In this post:
Understand how outputs from existing pipelines can be used to feed another pipeline for the validation of a new platform release against existing applications and CNFs.
Learn how end-to-end testing regimes are used to generate a baseline and metric for service providers to assess performance of existing applications and CNFs with a new platform version.
Find out how to achieve the continuous adoption of new releases of the platform while maintaining the stability of deployed services.
In two previous posts, I discussed the use of pipelines for cloud-native network functions (CNFs):
In this article, I discuss how to use the outputs from the previous pipelines and combine them to achieve automation, consistency and reliability of Day 2 operations at scale.
A pipeline can be used to validate other pipelines, in the context of proving operational readiness, and use within a service provider’s production environment. I will use the two previous pipelines as examples:
A new Red Hat OpenShift version accepted by the lifecycle management (LCM) pipelines.
Deployment of various applications and CNFs within the service provider environment as a result of the onboarding pipelines.
When a new version of OpenShift has been accepted by the service provider’s lifecycle management pipelines, the end-to-end combination of applications and CNFs that have been accepted by the service provider’s onboarding pipelines need to be tested and validated. This is achieved using multi-tenant end-to-end integration pipelines, as depicted below. This pipeline illustrates the concept and is not intended to represent any final configuration or definition of this type of pipeline.
Once a new OpenShift cluster version is identified as accepted, all the applications and CNFs that must work together are identified (A). This serves as the input for an ephemeral cluster with all the configurations validated by the lifecycle management pipeline (B). All the applications and CNFs that share a cluster or a multi-tenant cluster in the service provider’s production environment are onboarded into the ephemeral cluster. This pipeline (B) validates that there are no conflicts among the configurations or custom resource definitions (CRDs).
Once validated, cross-tenant automated functional testing takes care of identifying compatibility among the applications or CNFs that are expected to work together. The pipeline (B) then executes an end-to-end scalability test and generates a baseline for the OpenShift release with the specific combination of applications and CNFs. This baseline serves as a comparison point between existing version combinations and the new version. It helps the service provider maintain a metric to compare improvement or degradation among versions and combinations of applications and CNFs.
With scalability validated, the new cluster version and combination of applications and CNFs are ready for production (C) and the service provider can set the deployment of any future OpenShift cluster to use this new version.
The multi-tenant end-to-end integration pipelines allow the service provider to move to the continuous adoption of new releases of the platform while maintaining the stability of deployed services.
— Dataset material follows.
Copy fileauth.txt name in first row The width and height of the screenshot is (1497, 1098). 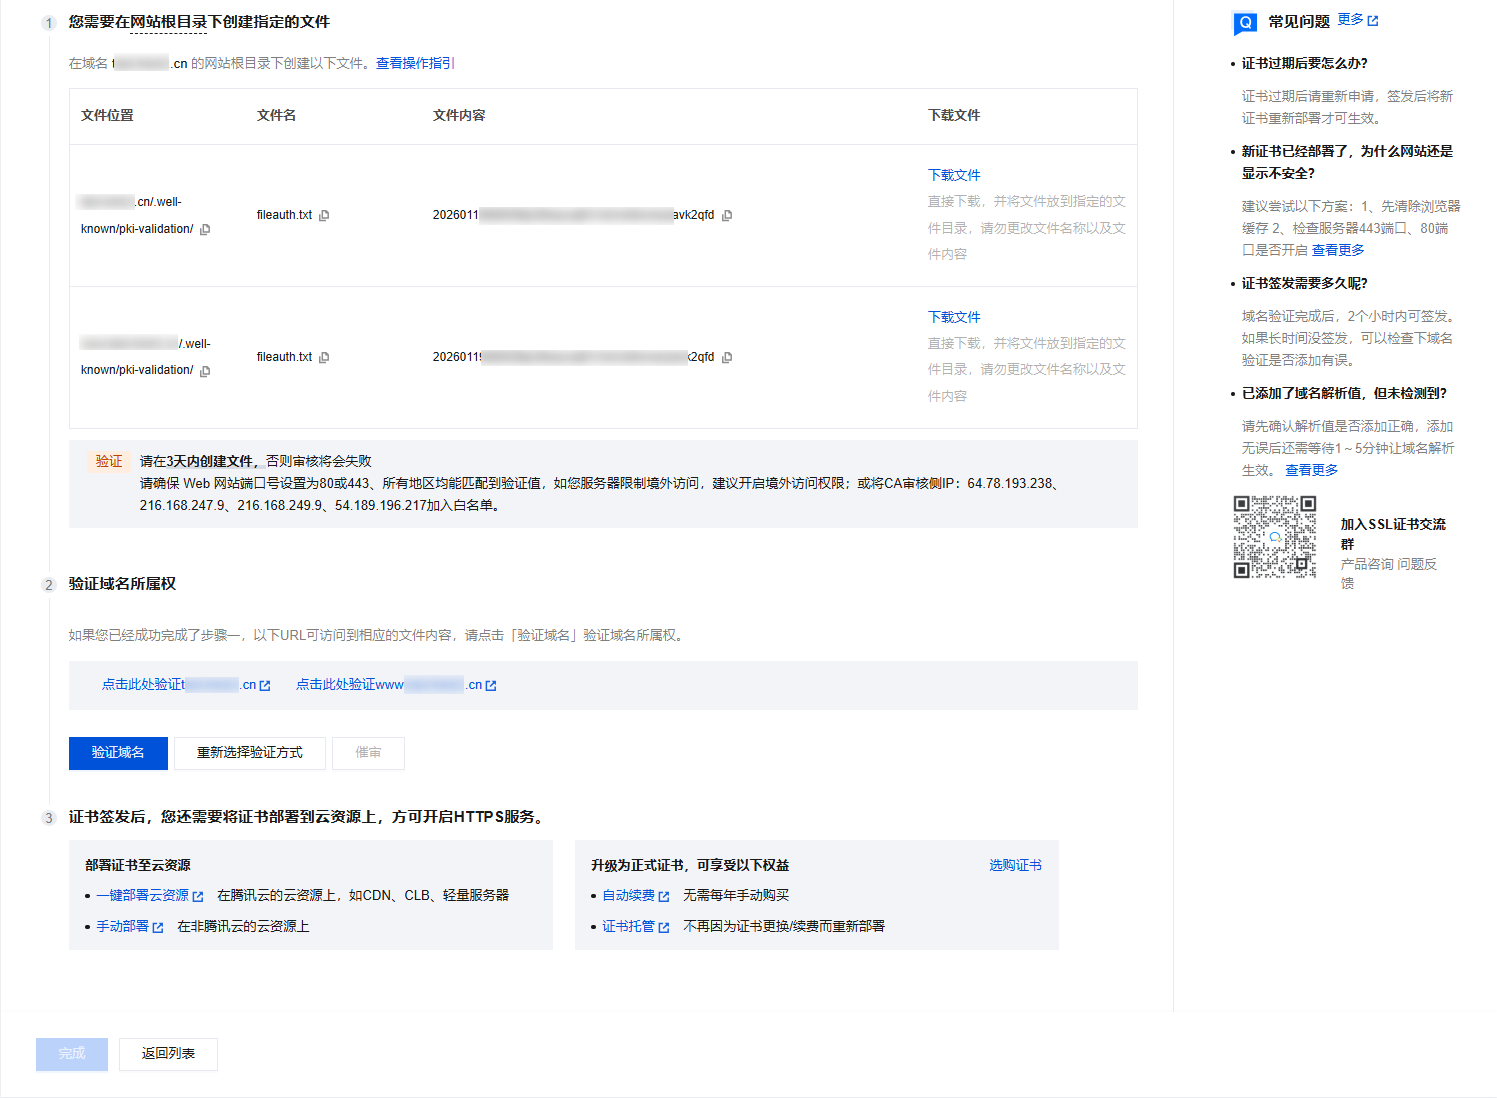[324, 216]
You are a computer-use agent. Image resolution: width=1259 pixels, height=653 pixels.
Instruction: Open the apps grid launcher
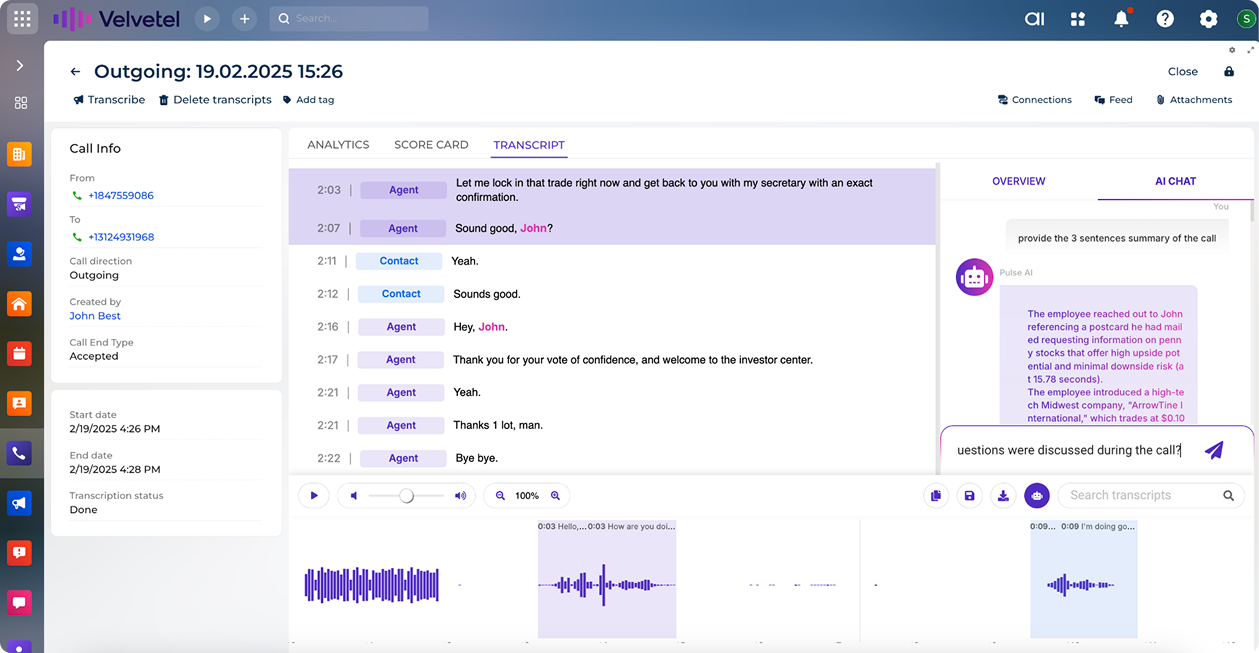22,19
When combining the types of pipelines described in this three-part series, the service provider benefits from the automation, consistency and reliability of a modern process while maintaining the availability and stability of the services provided to its end customers.
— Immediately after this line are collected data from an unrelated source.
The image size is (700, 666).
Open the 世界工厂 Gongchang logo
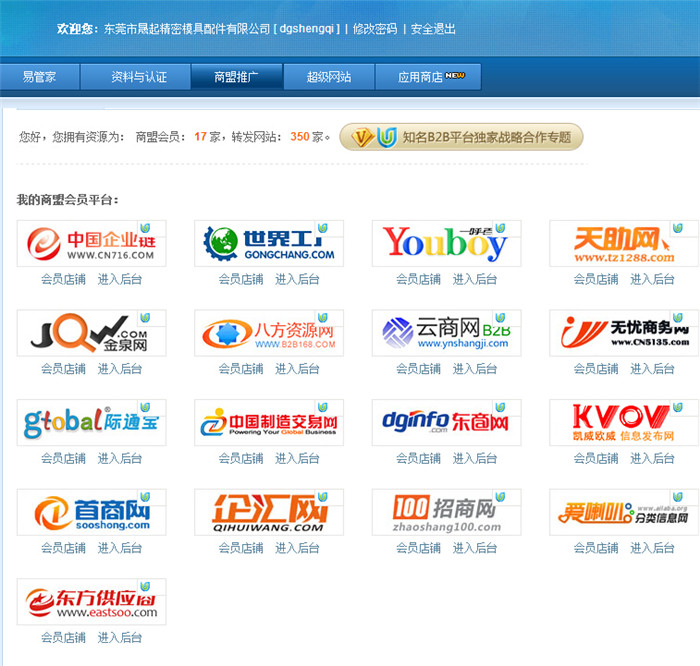269,244
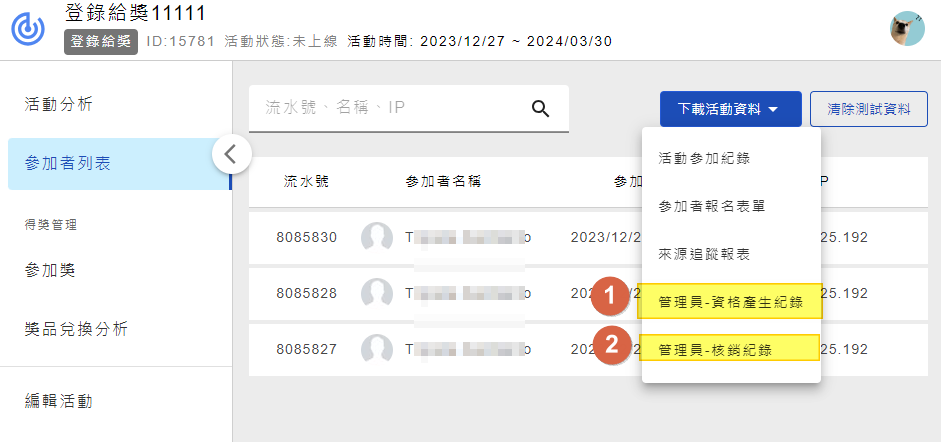
Task: Click avatar of participant 8085830
Action: tap(376, 238)
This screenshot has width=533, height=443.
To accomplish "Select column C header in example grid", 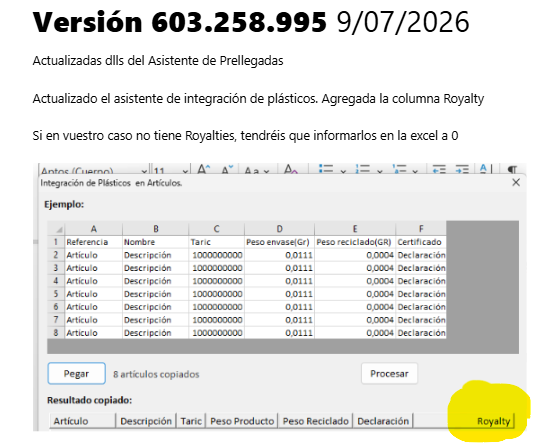I will click(x=217, y=229).
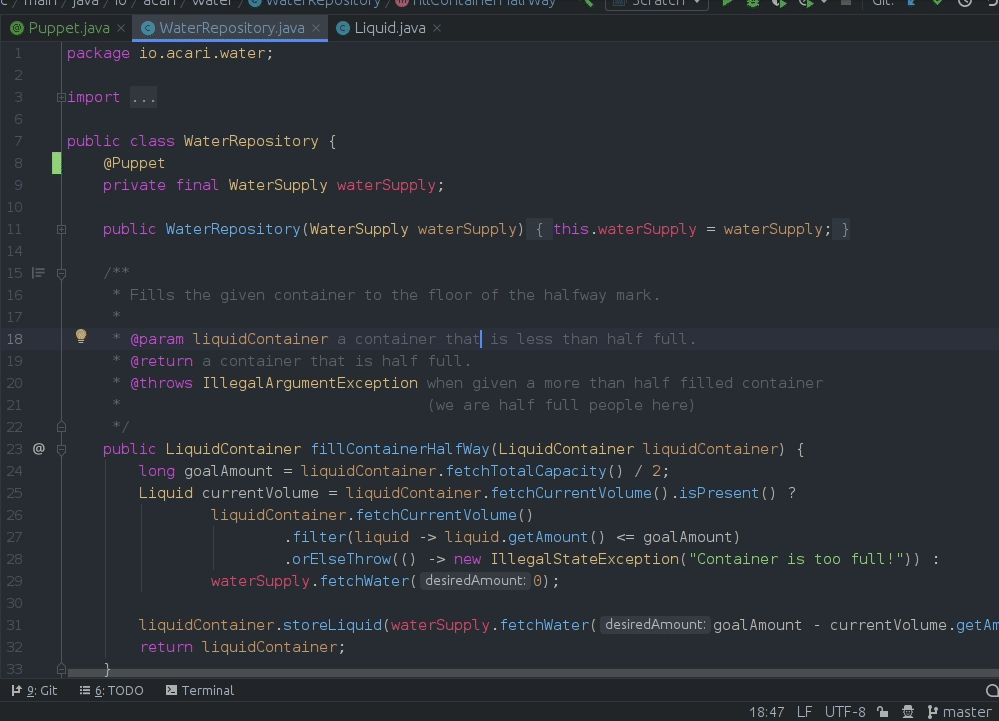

These pipelines serve as gatekeeping processes for service provider production environments. When combined with the GitOps operational model, benefits can be extended to Day 2 operations with granular auditability and control, with the output of the pipelines described brought into production environments.
Closing remarks and where Red Hat can help
In this three-part series I have discussed how the use of pipelines can achieve automation, greater consistency and reliability of a telecommunication service provider process. These processes include Infrastructure as Code (IaC), development and operations (DevOps), development, security and operations (DevSecOps), network operations (NetOps) and GitOps.
In part one, I discussed the use of pipelines to onboard applications and the benefit of a digital twin to mitigate the risks of software deployment and to better meet compatibility and compliance requirements of existing service provider platforms. The digital twin concept can be achieved using the OpenShift hosted control plane capability, where a dedicated cluster is used to onboard applications and CNFs.
In part two, I discussed the use of pipelines for lifecycle management and how they facilitate the frequent and more reliable deployment and upgrade of a service provider’s infrastructure or platform while checking if the software adheres to their governance policies. Red Hat Advanced Cluster Security for Kubernetes helps to safeguard both applications and the underlying infrastructure with built-in security enforcement that reduces operational risk.
In this post, I have discussed how the output of the pipelines described in part one and two can be used to feed a new pipeline. This pipeline validates a particular OpenShift release against a specific set of applications and CNFs that have been onboarded to allow service providers to compare performance between different versions.
Red Hat OpenShift simplifies and accelerates the delivery and lifecycle management of applications and CNFs consistently across any cloud environment, and supports continuous innovation and speed for application delivery at scale. With Red Hat OpenShift Pipelines and Tekton, service providers benefit from a CI/CD experience through tight integration with Red Hat OpenShift and Red Hat developer tools, with each step scaling independently to meet the demands of the pipeline.